Extrait du texte:
--- --- ---

Mme DICKSON (Royaume-Uni) a souligné la gravité de la situation en Libye.  Les donneurs d’ordres d’exécutions sommaires doivent être traduits en justice, a-t-elle affirmé.  Elle a jugé indispensable de progresser vers la recherche d’une solution politique en Libye et de renforcer le système judiciaire dans ce pays. 

La déléguée a ensuite salué l’intention du Bureau de la Procureure d’enquêter sur le terrain en Libye.  Elle a ensuite pris note des efforts de coopération en vue de la remise à la Cour de Saïf Al-Islam Qadhafi.  Le Bureau a continué d’enquêter sur des actes criminels qui auraient été commis en Libye contre des migrants, a-t-elle poursuivi. 

Elle a jugé indispensable que les auteurs de tels crimes rendent compte de leurs actes, avant de réaffirmer son appui au Gouvernement d’entente nationale. 

Enfin, la déléguée britannique a souligné la nécessité que la Cour bénéficie de ressources adéquates et salué les mesures adoptées par cette dernière en vue d’une plus grande efficacité. 

M. AMR ABDELLATIF ABOULATTA (Égypte) a souligné l’importance, s’agissant de l’affaire portée contre Mahmoud Mustafa Busayf al-Werfalli, de se conformer à l’article 1 du Statut de Rome, qui dispose que la Cour est complémentaire des juridictions nationales.  La Cour doit par ailleurs respecter les règles de recevabilité prévues à l’article 17, a-t-il dit. 

Il a affirmé que Mahmoud Mustafa Busayf al-Werfalli devait être jugé par les juridictions libyennes à moins qu’il ne soit établi que la Libye n’a pas les moyens ou la volonté de le faire.  Le délégué égyptien a accueilli favorablement l’aide du Procureur libyen au Bureau de la Procureure de la CPI.  Il a ensuite prié le Bureau de vérifier les informations sur les allégations de crimes commis en Libye.  Ces informations doivent provenir de sources sûres, a-t-il insisté.  

Il a invité aussi la Cour à se pencher sur les informations fournies par tous les acteurs en Libye, et pas seulement l’un d’entre eux.  La communauté internationale doit aider le Gouvernement d’entente nationale pour rétablir la justice en Libye, a-t-il déclaré.  Il doit pour cela recevoir l’armement nécessaire, a conclu M. Aboulatta.

--- --- ---

Données affichées:

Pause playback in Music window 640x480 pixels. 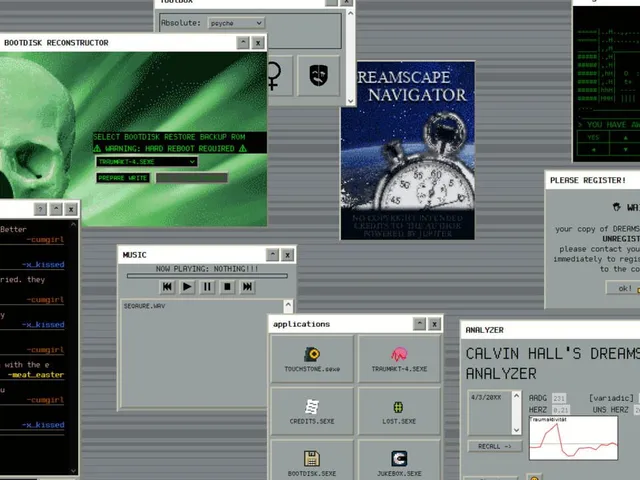pyautogui.click(x=207, y=287)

--- --- ---

Tâches et exercices:
a - D'après l'extrait sur la Libye, quel article du Statut de Rome dispose que la Cour est complémentaire des juridictions nationales ?
b - Recopiez la partie de l'extrait sur la Libye qui s'ouvre sur les mots « Elle a jugé indispensable que » et se referme sur « l’article 17, a-t-il dit. ».
c - Traduisez en anglais la phrase suivante de l'extrait sur la Libye : « La Cour doit par ailleurs respecter les règles de recevabilité prévues à l'article 17, a-t-il dit. »

Corrigé des tâches:
a - L'article 1 du Statut de Rome.

b -
Elle a jugé indispensable que les auteurs de tels crimes rendent compte de leurs actes, avant de réaffirmer son appui au Gouvernement d’entente nationale. 

Enfin, la déléguée britannique a souligné la nécessité que la Cour bénéficie de ressources adéquates et salué les mesures adoptées par cette dernière en vue d’une plus grande efficacité. 

M. AMR ABDELLATIF ABOULATTA (Égypte) a souligné l’importance, s’agissant de l’affaire portée contre Mahmoud Mustafa Busayf al-Werfalli, de se conformer à l’article 1 du Statut de Rome, qui dispose que la Cour est complémentaire des juridictions nationales.  La Cour doit par ailleurs respecter les règles de recevabilité prévues à l’article 17, a-t-il dit.

c - The Court must also respect the admissibility rules set out in article 17, he said.